[BEGIN Record excerpts]

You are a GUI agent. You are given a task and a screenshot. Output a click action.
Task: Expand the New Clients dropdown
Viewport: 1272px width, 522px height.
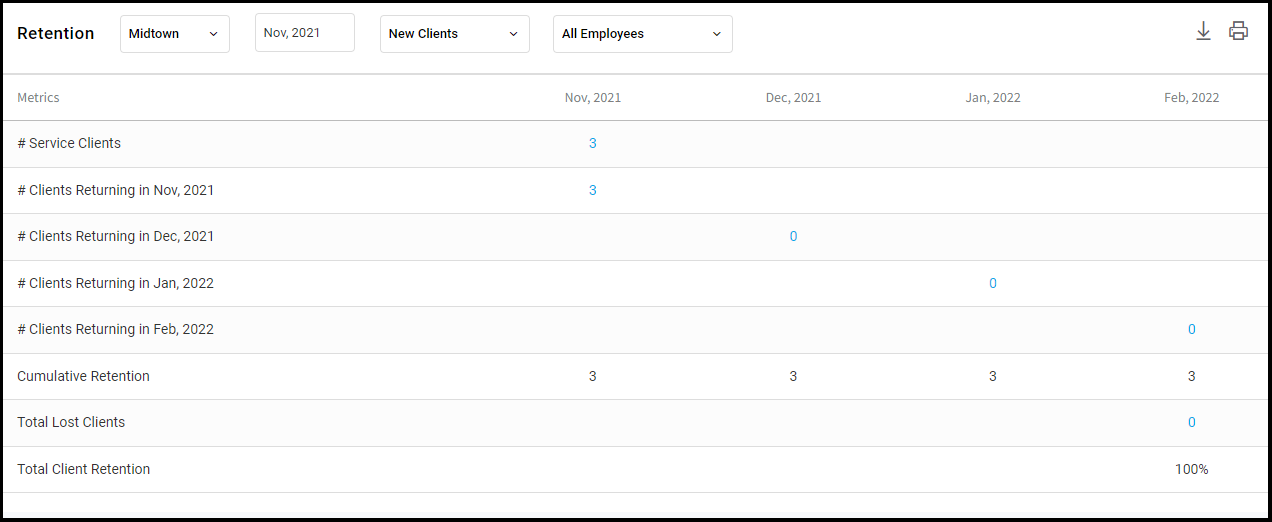(455, 34)
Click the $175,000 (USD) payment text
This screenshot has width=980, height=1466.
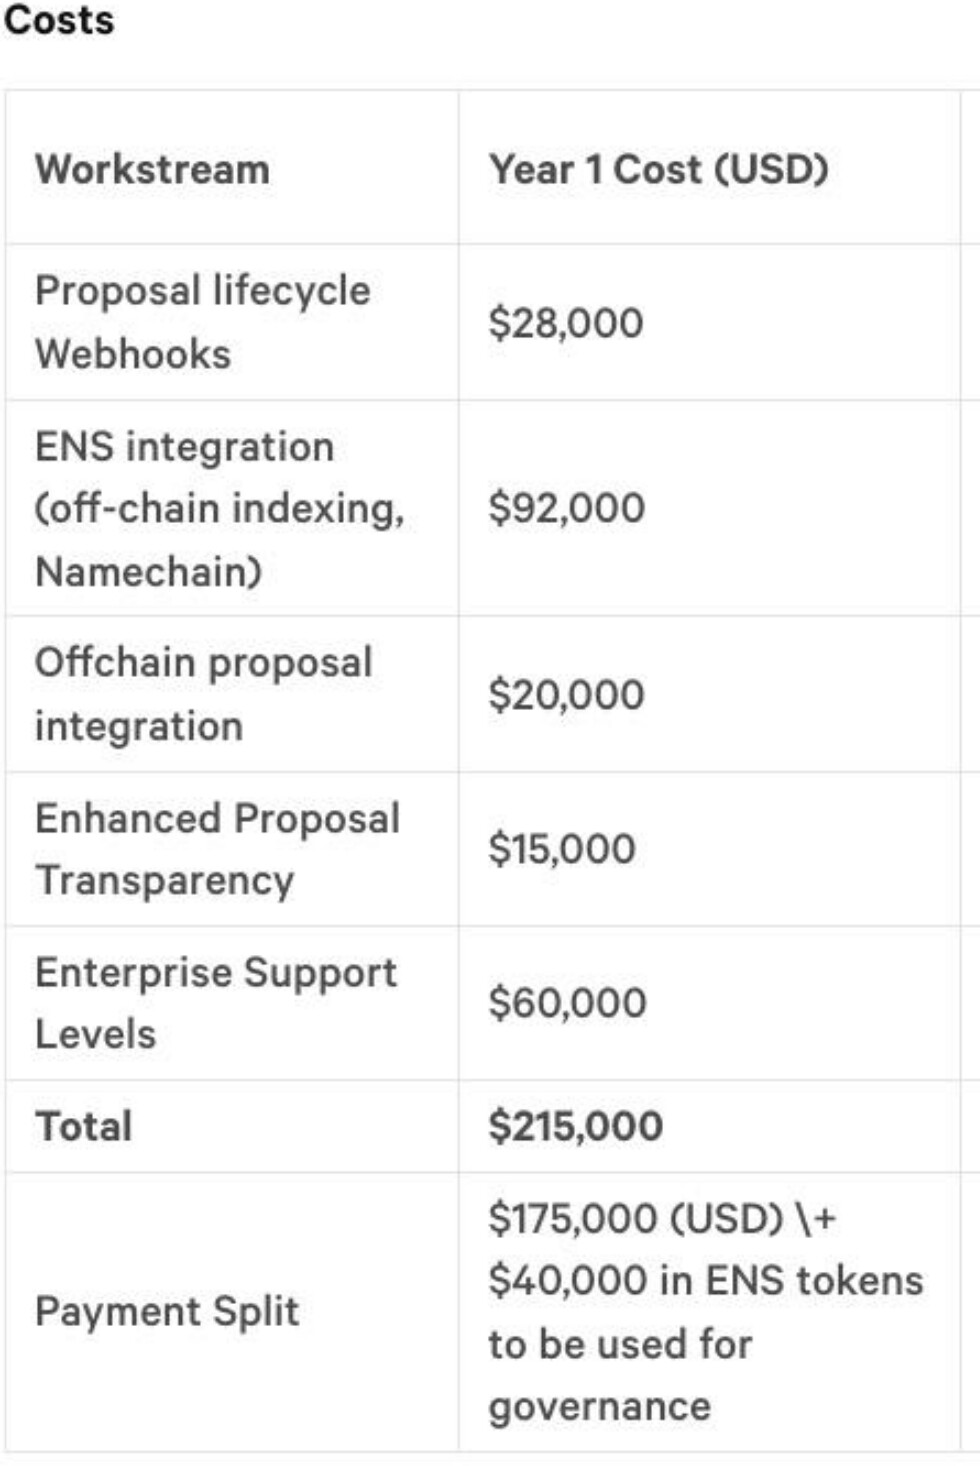point(636,1218)
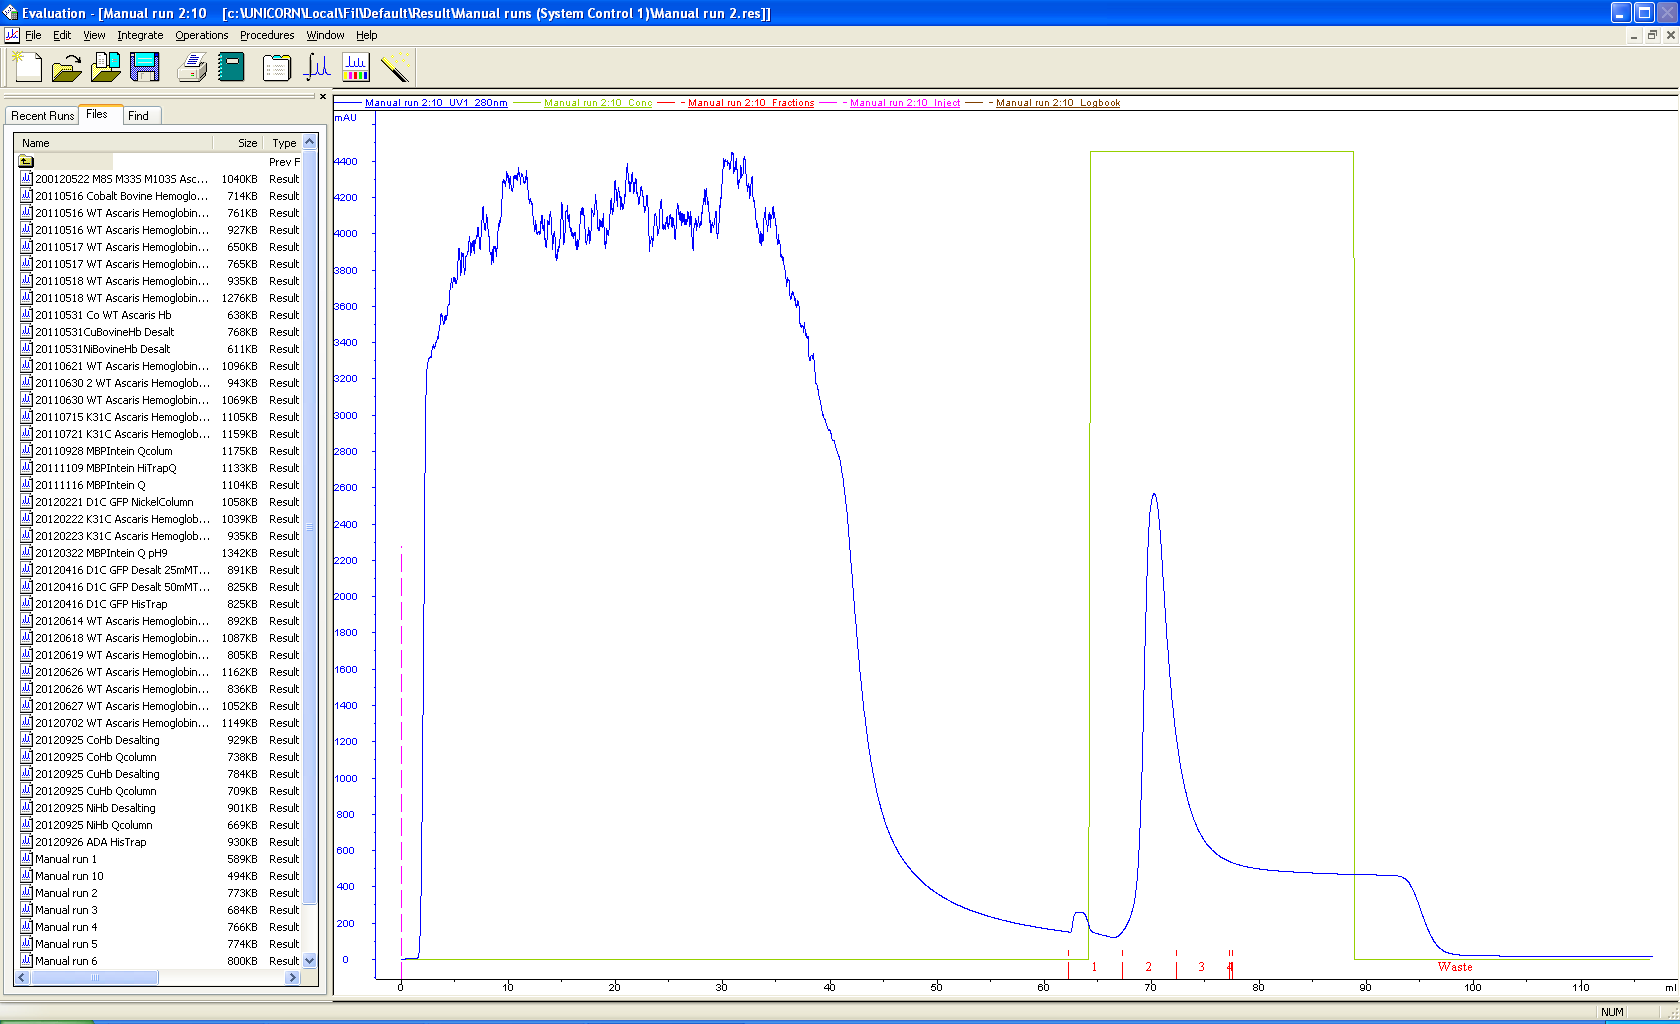Click the New blank document icon
The image size is (1680, 1024).
coord(27,67)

[END Record excerpts]

**Short exercise:** Which lines of the entries contain the word "width"? Copy each of them.

**Correct response:**
Viewport: 1272px width, 522px height.
This screenshot has width=980, height=1466.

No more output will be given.